Sounds weird, & possibly illegal


----------



## simplysardonic (Sep 1, 2009)

Shall I email them to find out more?


----------



## CAstbury (Oct 24, 2010)

Which company? And where did you see it advertised? Am intrigued (and angry!)


----------



## CAstbury (Oct 24, 2010)

I've just emailed - will let you know if I get a response. If not i may ring the nomber on Monday.

Can't be what I think - can it?


----------



## simplysardonic (Sep 1, 2009)

CAstbury said:


> I've just emailed - will let you know if I get a response. If not i may ring the nomber on Monday.
> 
> Can't be what I think - can it?


Ditto, I hope its nothing sinister


----------



## niki87 (Nov 18, 2009)

B3rnie said:


> hmmm, I have an idea what they will do with the un-wanted pets and I am fuming if I'm honest


My thoughts exactly! Why use unwanted pets? I don't think it is real!



simplysardonic said:


> Sounds weird, & possibly illegal


Yeah I agree!!!!!!!!!!



simplysardonic said:


> Shall I email them to find out more?


Yeah let us know! If you want to know the advertising site then PM me!



CAstbury said:


> Which company? And where did you see it advertised? Am intrigued (and angry!)
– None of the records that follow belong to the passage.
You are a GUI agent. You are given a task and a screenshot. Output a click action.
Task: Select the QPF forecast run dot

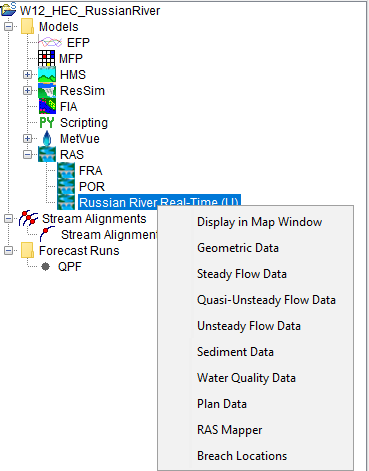[46, 266]
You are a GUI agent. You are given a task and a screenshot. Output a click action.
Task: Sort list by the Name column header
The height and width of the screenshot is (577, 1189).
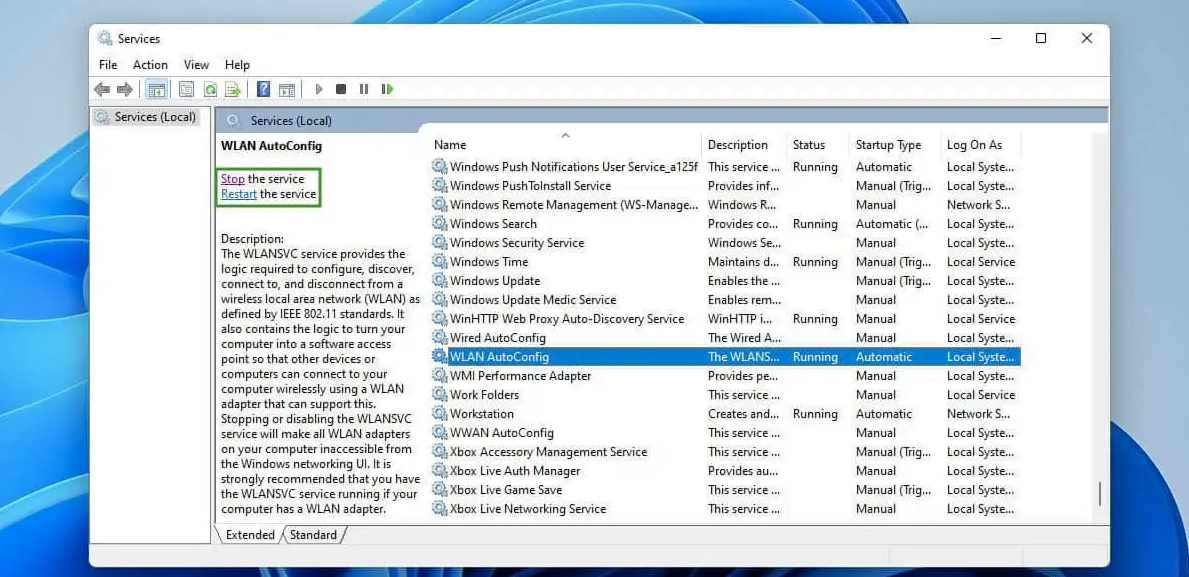(x=450, y=145)
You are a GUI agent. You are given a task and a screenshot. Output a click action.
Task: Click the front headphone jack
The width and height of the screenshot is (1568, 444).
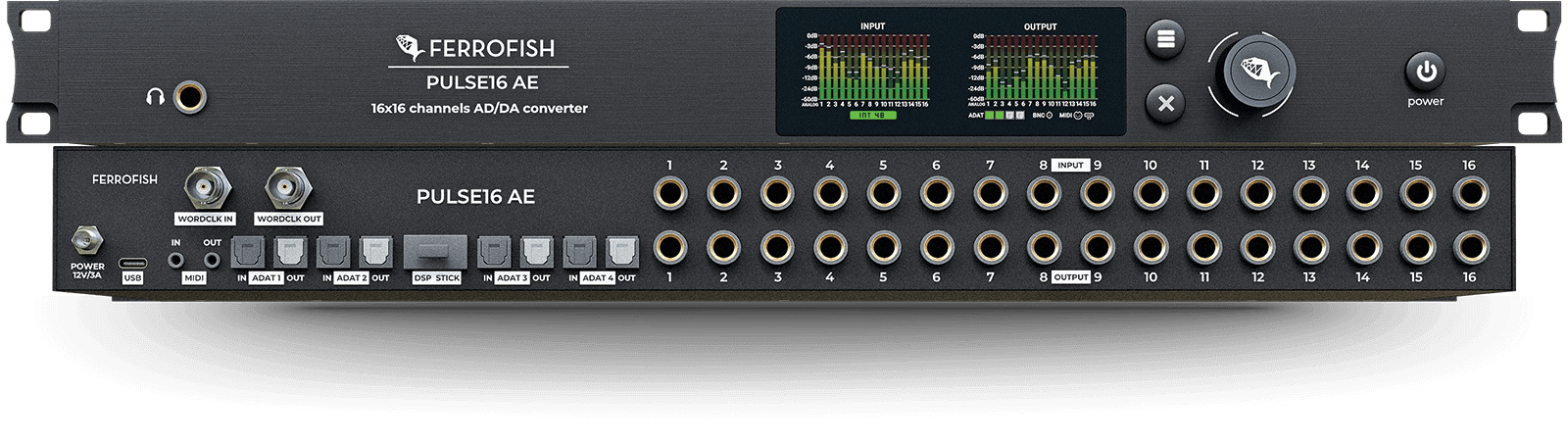pyautogui.click(x=190, y=97)
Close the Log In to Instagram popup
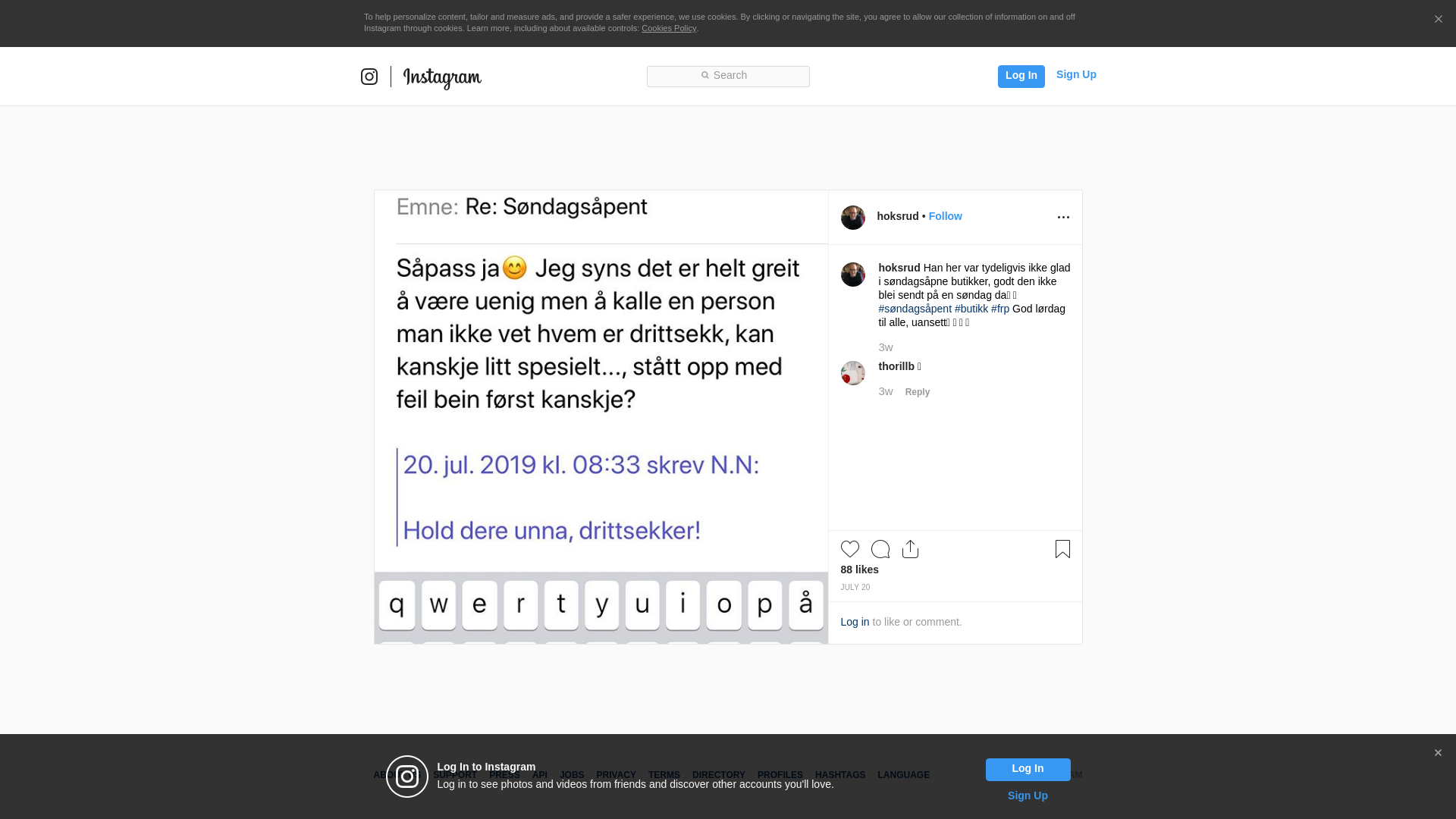This screenshot has width=1456, height=819. [1438, 753]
Am impressed you found it hun!! Then again i spend all my time on said site


----------



## CAstbury (Oct 24, 2010)

niki87 said:


> Am impressed you found it hun!! Then again i spend all my time on said site


I googled the advert - found it straight away 

I really hope it is a wind up.


----------



## Lulus mum (Feb 14, 2011)

Surely it must be a wind up-how sick!
Let us know if you get an answer to your E mail
maureen


----------



## hazyreality (Jan 11, 2009)

I'm hoping its not as it seems  
Interested to see if you get a reply!

*Heidi*


----------



## ruth9 (Mar 15, 2009)

Very odd. Will be interested to see what they reply.


----------



## manic rose (Mar 12, 2011)

surely its a wind up?


----------